[[ Extracted text open ]]

Technology Supports Wildfire Resilience
By Max Dorfman, Research Writer, Triple-I
As risks evolve, so must technologies for mitigation and response. Over 58,000 wildfires burned in the U.S. last year, engulfing over 8.7 million acres. With this costly risk only increasing, companies are racing to improve fire resilience methods.
Flyreel applies artificial intelligence (AI) to home inspections using remote interior and exterior property scans. Flyreel’s Property Assistant solution detects features that contribute to wildfire risk — including exterior construction materials and vegetation growth near the home — using insurance-specific compute-vision models. It also can provide ground-level images and videos to help identify additional risks, including storage of materials under porches and decks, house vent coverings, and other risk factors.
In the event of a loss, Flyreel provides a pre-loss record that includes videos and pictures to streamline the claims process.
Remote inspection techniques have become particularly important during COVID-19 with the need to maintain social distance. Earlier this year, Flyreel teamed up with Openly, which offers homeowners insurance through independent agents. Openly lets homeowners perform self-inspections through Flyreel’s AI tools, video, and a chatbot.
Detailed imaging to inform upgrades
Another company, Firemaps, uses drones to create detailed 3-D renderings of a building. The homeowner then gets a list of suggestions, including areas that urgently need to be fixed and those that can wait.
“Most of the homes in high-risk areas in California are not constructed to withstand wildfires,” said Dr. Rebecca Miller, a postdoctoral scholar with the West on Fire Project at the Huntington-USC Institute on California and the West. Typically, only newer California homes are built with wildfires in mind.

[[ Extracted text closed ]]

◆ **Work task 1**
In the article on wildfire technology, what does Firemaps use to create detailed 3-D renderings of a building?
◆ **Work task 2**
Repeat the passage of the wildfire technology article from "Remote inspection techniques" up to and including "and a chatbot.".
◆ **Work task 3**
Carry on the article about technology for wildfire resilience, beginning after its last sentence.
The records that follow come from a separate source and are unrelated to the article.

[[ Dataset extract open ]]

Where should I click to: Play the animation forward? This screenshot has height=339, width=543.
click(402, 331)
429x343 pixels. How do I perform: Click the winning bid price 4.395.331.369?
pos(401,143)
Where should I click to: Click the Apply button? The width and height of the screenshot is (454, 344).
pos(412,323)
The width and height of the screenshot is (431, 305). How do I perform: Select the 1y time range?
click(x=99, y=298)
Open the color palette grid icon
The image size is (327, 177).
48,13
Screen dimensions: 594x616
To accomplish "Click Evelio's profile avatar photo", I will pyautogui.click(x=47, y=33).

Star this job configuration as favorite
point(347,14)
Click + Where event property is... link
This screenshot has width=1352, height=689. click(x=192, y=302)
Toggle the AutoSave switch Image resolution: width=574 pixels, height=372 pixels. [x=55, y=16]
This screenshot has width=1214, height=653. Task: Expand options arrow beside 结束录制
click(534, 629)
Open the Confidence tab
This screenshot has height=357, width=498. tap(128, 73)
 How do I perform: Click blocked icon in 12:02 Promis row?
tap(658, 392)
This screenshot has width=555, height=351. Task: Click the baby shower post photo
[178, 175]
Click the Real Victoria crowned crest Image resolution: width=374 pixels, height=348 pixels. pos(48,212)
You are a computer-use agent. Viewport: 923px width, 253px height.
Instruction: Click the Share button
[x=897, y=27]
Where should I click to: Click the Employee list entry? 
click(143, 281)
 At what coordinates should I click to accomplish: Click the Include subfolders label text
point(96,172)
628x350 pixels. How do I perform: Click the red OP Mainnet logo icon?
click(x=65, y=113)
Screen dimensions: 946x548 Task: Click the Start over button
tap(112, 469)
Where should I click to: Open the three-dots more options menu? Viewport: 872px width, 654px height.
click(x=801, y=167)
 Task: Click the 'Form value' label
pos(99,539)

[[ Dataset extract closed ]]

◆ **Answer section 1**
Drones

◆ **Answer section 2**
Remote inspection techniques have become particularly important during COVID-19 with the need to maintain social distance. Earlier this year, Flyreel teamed up with Openly, which offers homeowners insurance through independent agents. Openly lets homeowners perform self-inspections through Flyreel’s AI tools, video, and a chatbot.

◆ **Answer section 3**
Since 2017, California experienced its eight largest wildfires in history, according to the California Department of Forestry and Fire Protection. As a result, decisions by insurers not to renew policies in high-risk areas are on the rise.
Insurance companies and local fire departments are increasingly asking communities in California to retrofit their homes, but this is a complex, expensive process. This is the gap that FireMaps aspires to bridge, says Jahan Khanna, a former Uber executive and Firemaps co-founder.
Drones in firefighting
Private start-ups aren’t the only organizations using drones. Despite mixed experiences early on, drones are making their way into firefighters’ toolkits.
Drones actually used to present a hazard to firefighters, with individuals flying them over blazes. The past few years have seen multiple reports of drone pilots interfering with fire suppression. In 2019, a private drone over the Coldwater fire in Arizona’s Coconino National Forest made officials fighting the fire stop their operations. Additionally, manned aircraft fighting the fires were at risk of hitting drones.
However, drones are now being used much as manned aircraft were previously—with some added advantages. With the right pilot, drones can be flown correctly and are more maneuverable than manned helicopters or fixed-wingaircraft. They can also provide aerial shots, helping collected data for monitoring and combating fires. Additional cameras like 4K—which has two times the resolution of HD—and infrared enhance firefighters’ situational awareness.
Their success so far has made some predict that their use will only increase, with the possibility that thousands of drones may one day help manned aerial vehicles make water and retardant drops. Indeed, although communities and individuals continue to be threatened with disasters associated with climate change, these technologies—which only continue to improve—promise ways for adaptation.
Detection, warning, and suppression
During 2020 – a year that saw one of the worst wildfire seasons on record – Church Mutual’s CM Wildfire Solutions was credited with saving more than $124 million in total insured value.
Wildfire activity in California was far above the five-year average last year, including five of the six largest wildfires in the state’s history. Colorado experienced the three largest wildfires in state history as well.
Church Mutual works with RedZone, which tracks and analyzes wildfires using artificial intelligence technology. The insurer has access to RedZone’s maps and data through a dashboard that is integrated with its policy administration system to show the insured locations on the fire map.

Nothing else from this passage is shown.